Contribution of matrix metalloproteinases-1 genotypes to gastric cancer susceptibility in Taiwan.

Abstract

Expression of matrix metalloproteinase-1 (MMP1), an interstitial collagenase regulating the extracellular matrix, plays a major role in carcinogenesis of gastric cancer, a leading cause of death worldwide. In literature, the single-nucleotide polymorphism (SNP) promoter -1607 1G/2G (rs1799750) at the MMP1 gene promoter has been reported to alter its own transcription level. While the importance’s of the genotype of MMP1 promoter -1607 has not yet been studied in gastric cancer in Taiwan, our aim was to investigate MMP1 promoter -1607 genotypes and gastric cancer (GC) susceptibility in central Taiwan population. In the current hospital-based case-control study, the contribution of MMP1 promoter -1607 genotypes to GC risk was investigated among 121 GC patients and 363 gender- and age-matched healthy controls recruited and genotyped by the polymerase chain reaction-based restriction fragment length polymorphism (PCR-RFLP) methodology.
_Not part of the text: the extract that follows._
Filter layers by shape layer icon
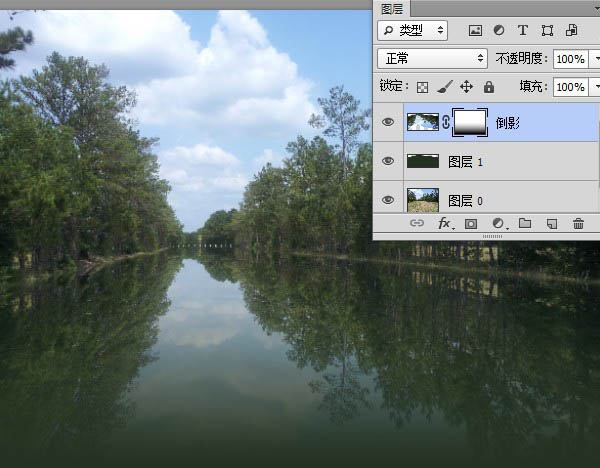The height and width of the screenshot is (468, 600). click(546, 31)
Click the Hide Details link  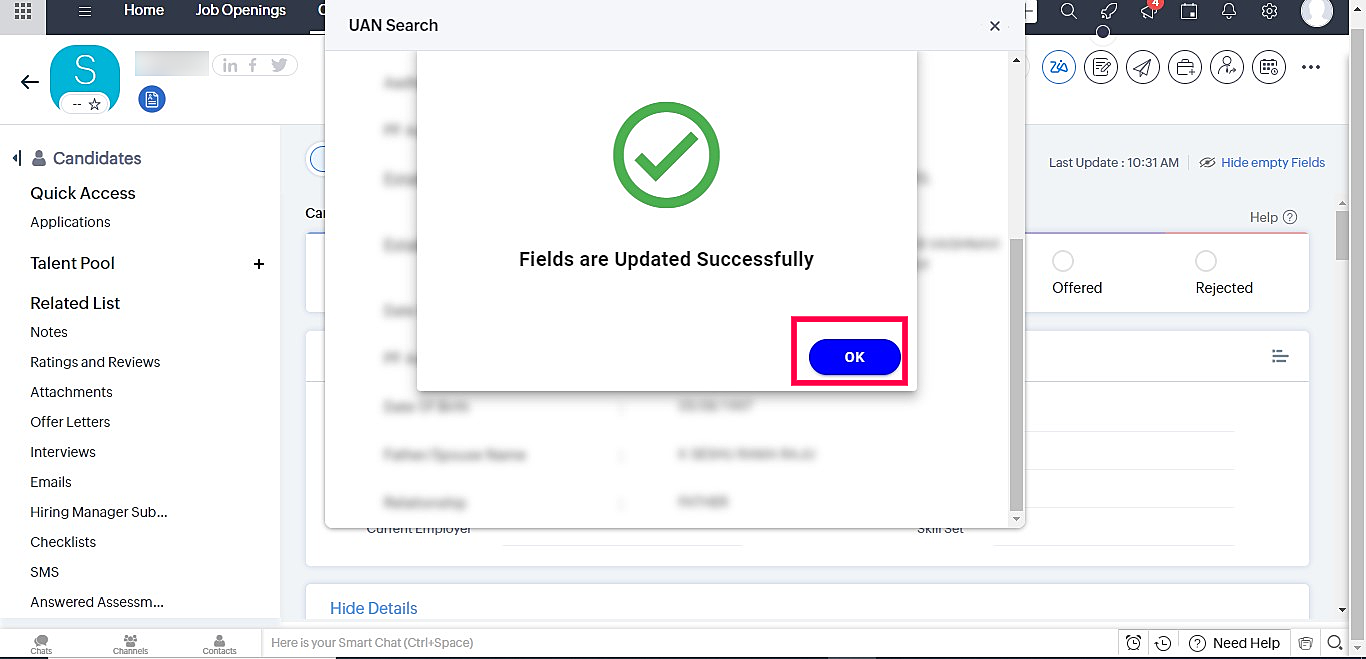[x=374, y=608]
We found that the genotypic and allelic frequencies were not differentially distributed between GC patient and control groups. The variant 1G containing genotypes have interactions with cigarrete smoking behaviors and Helicobacter pylori infection status, but not alcoholism on GC susceptibility determination. Our findings suggest that the variant 1G allele on MMP1 promoter -1607 may contribute to GC carcinogenesis and may be useful for GC early detection and prevention when combined with cigarrete smoking behaviors and Helicobacter pylori infection status.